Generating the fear and compliance necessary to build this new and somewhat parasitic model of public health has been no mean feat. For decades, life expectancies have been rising globally while infectious disease deaths have plummeted. With modern medicine, antibiotics and the broad immunity ensured by a century of global travel and intermingling of peoples, the old cadence of regular pestilential outbreaks was broken, with nothing of real note globally since the Spanish Flu back in 1919. This is not an easy canvas to work with if the public must be convinced that things are getting worse.
COVID-19, on objective assessment, should also have provided little help, having appeared just down the road from the only high-security lab in China where the same type of bat virus was being genetically manipulated. It was an unlikely candidate to support a narrative of ever-increasing pandemic risk from a nature abused by humanity.

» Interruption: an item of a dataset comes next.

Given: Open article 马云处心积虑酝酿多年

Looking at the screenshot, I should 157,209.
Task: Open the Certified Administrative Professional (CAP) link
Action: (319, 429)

But a subservient media dutifully got behind such a story, proving that Occam’s Razor can be dulled. While Covid alone could not support a long-term industry, it has served as a wonderful platform on which to build.
A few seeds can create a harvest
The COVID-19 response did not appear from nowhere. A public health stream concentrated on catastrophic responses to rare public health problems had been growing parallel to orthodox evidence-based approaches for a decade. From 2018 the World Health Organisation (WHO), with growing private funding, was working alongside CEPI, the new international partnership to use public money to develop private sector vaccines. Prioritising vaccine-based responses to outbreaks, WHO developed the concept of hypothetical diseases that could then justify investments of a magnitude that real world outbreaks could not. COVID-19 served as a template to see how such responses could be globalised, irrespective of individual risk.
If risk could be disconnected from reality, then the concept of diseases being existential threats to humanity could gain greater traction. This would then justify future investment that the self-appointed saviours of humanity may require. The exponential-increase concept, mainstreamed during Covid but actually illogical for disease outbreaks in which acquired immunity mitigates further threat, could supply the urgency needed to drive funding, and bypass laborious regulatory requirements. Any delay could be argued to be making matters exponentially worse. No national leader could survive the headlines such claims would generate. The pandemic industry, based on mirages but always retaining a kernel of demonstrable threat, had an almost unassailable business model.